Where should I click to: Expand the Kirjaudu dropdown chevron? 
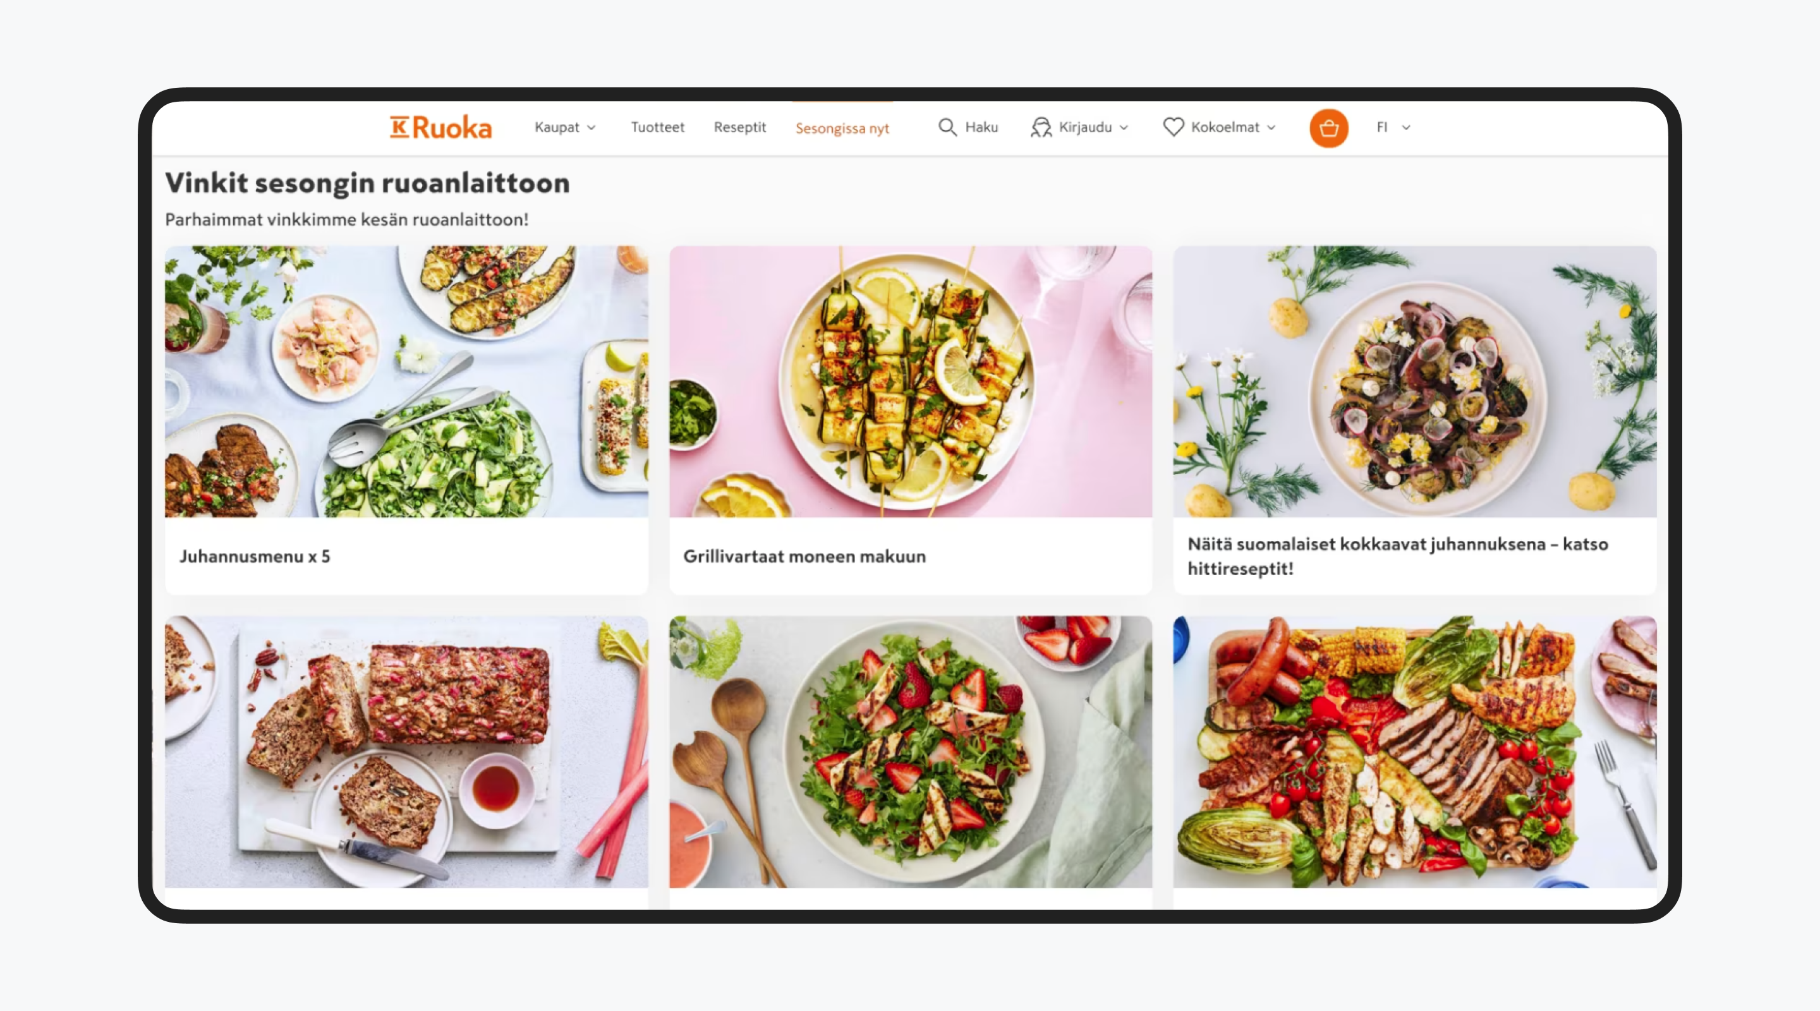[1124, 128]
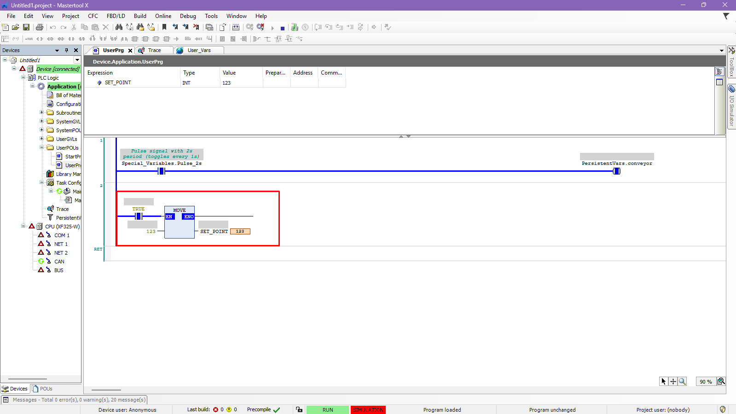This screenshot has width=736, height=414.
Task: Open the Online menu
Action: (x=163, y=16)
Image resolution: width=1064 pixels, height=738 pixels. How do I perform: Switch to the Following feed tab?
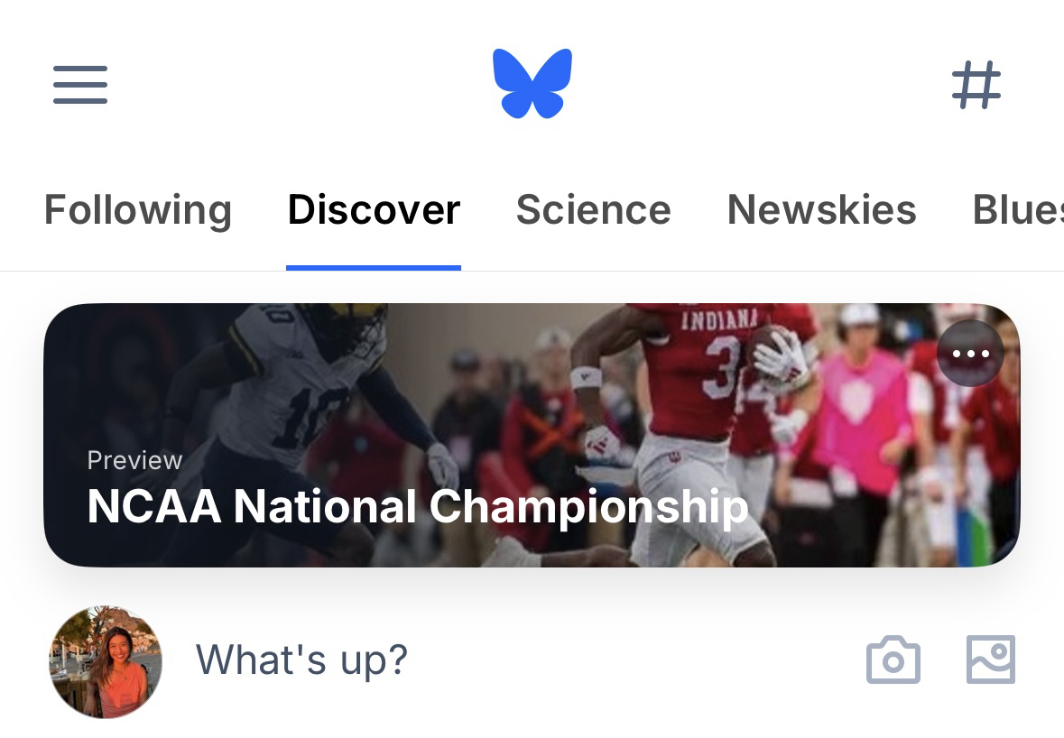pos(138,210)
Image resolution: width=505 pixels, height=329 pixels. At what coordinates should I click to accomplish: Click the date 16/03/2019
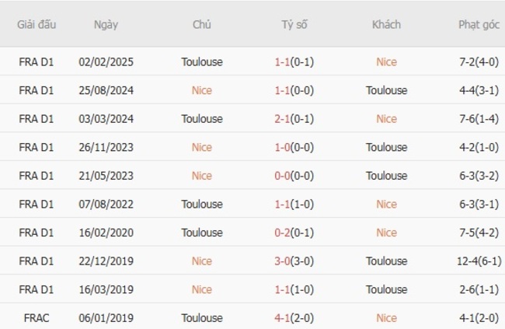click(x=106, y=289)
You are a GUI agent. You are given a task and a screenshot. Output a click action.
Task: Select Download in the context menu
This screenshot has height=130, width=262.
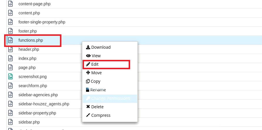pos(101,47)
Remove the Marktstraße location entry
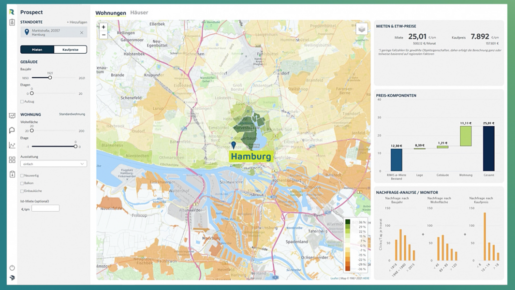The image size is (515, 290). [x=81, y=33]
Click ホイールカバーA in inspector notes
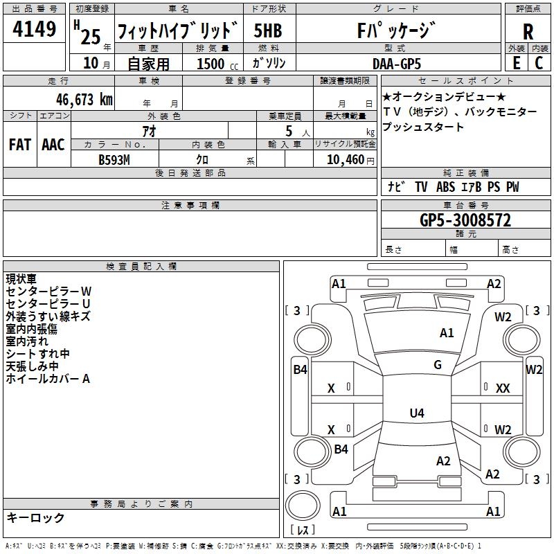The height and width of the screenshot is (554, 554). tap(48, 379)
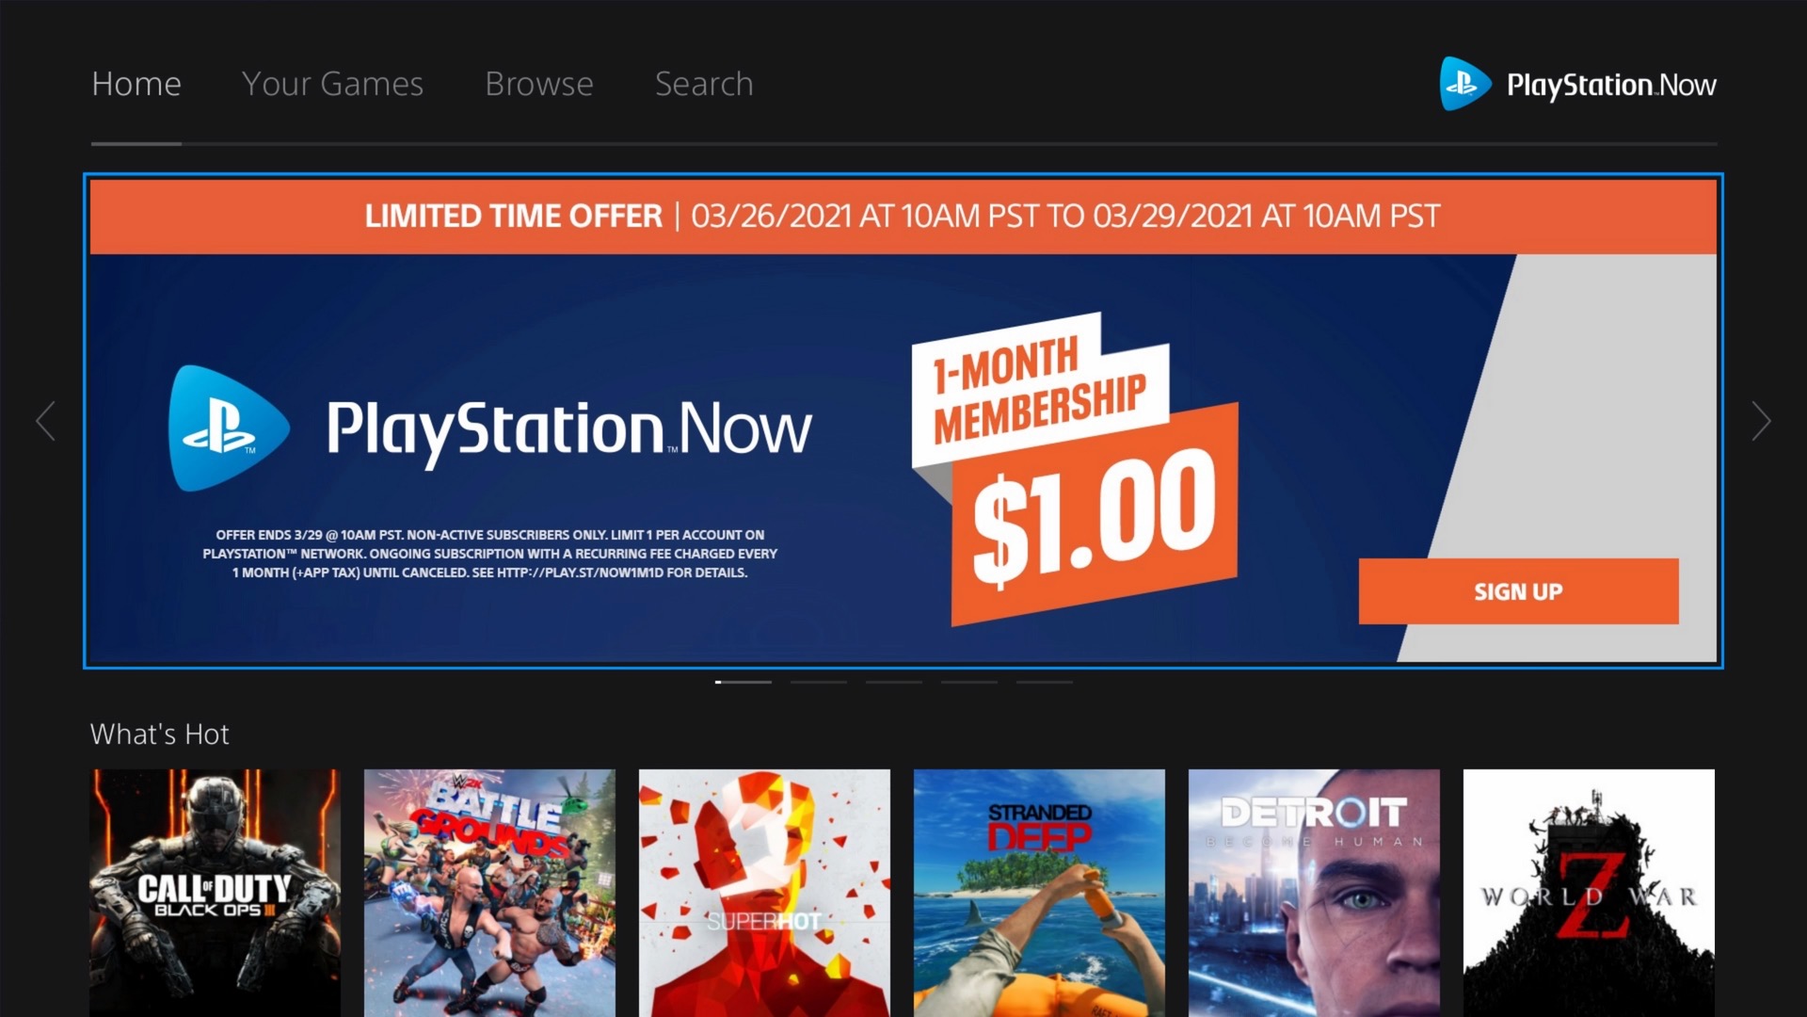
Task: Open the Browse tab
Action: pos(539,84)
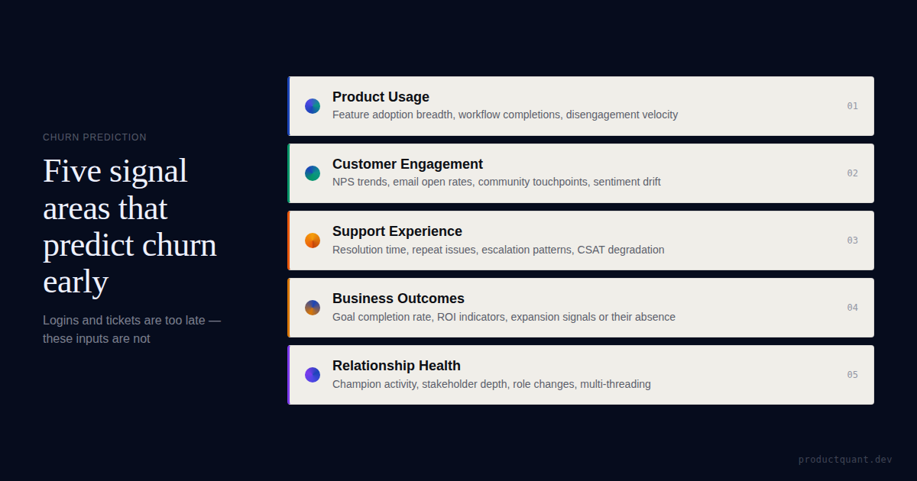Click the Feature adoption breadth description text
Image resolution: width=917 pixels, height=481 pixels.
click(505, 115)
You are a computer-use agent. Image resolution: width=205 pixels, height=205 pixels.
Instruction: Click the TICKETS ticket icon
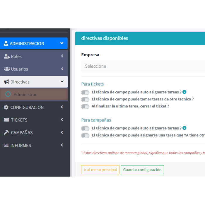[x=6, y=120]
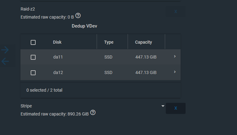Select the da11 disk name cell
This screenshot has height=135, width=237.
pyautogui.click(x=58, y=57)
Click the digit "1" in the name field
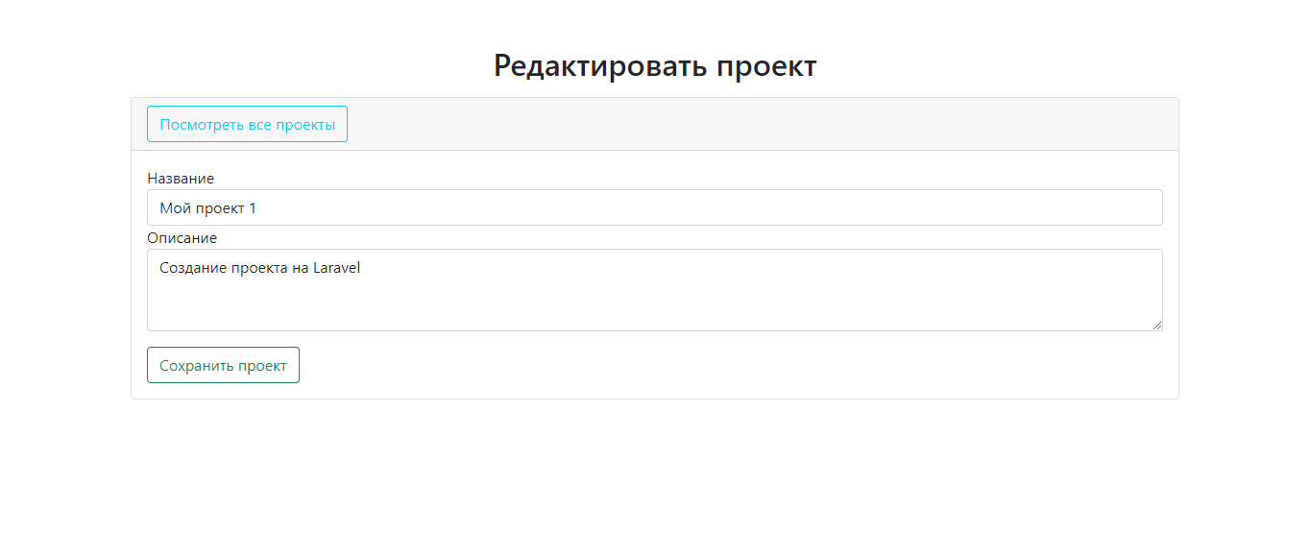The image size is (1311, 558). 253,208
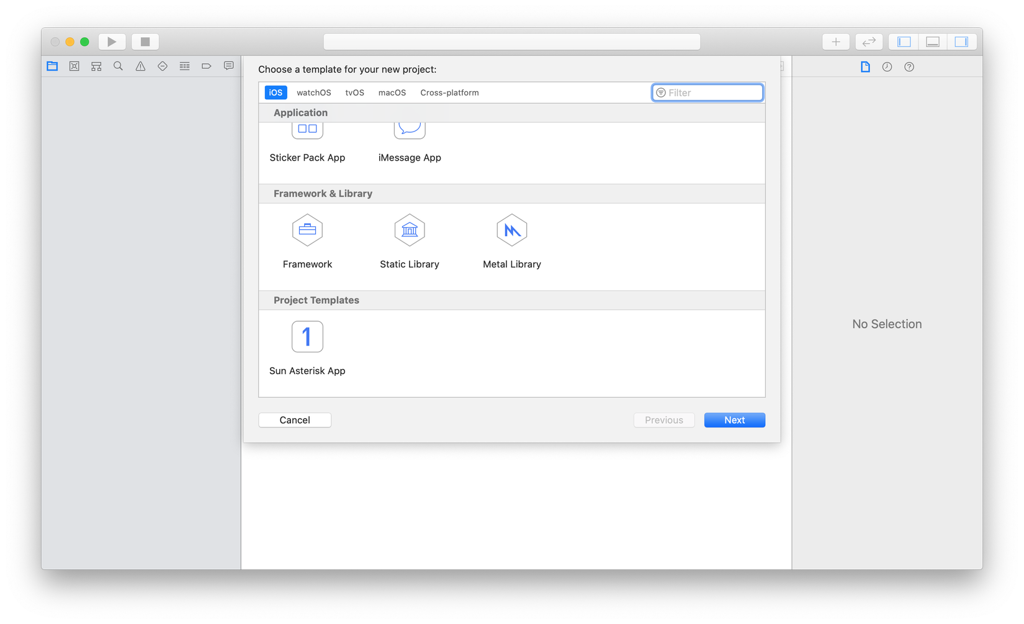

::::::::

■ REQUIRED ACTION:
Only the lines that contain the string "agent" are to be copied from the records.

■ OUTPUT FOR THIS TASK:
You are a GUI agent. You are given a task and a screenshot. Output a click action.
You are a computer-use agent. Image resolution: width=205 pixels, height=205 pixels.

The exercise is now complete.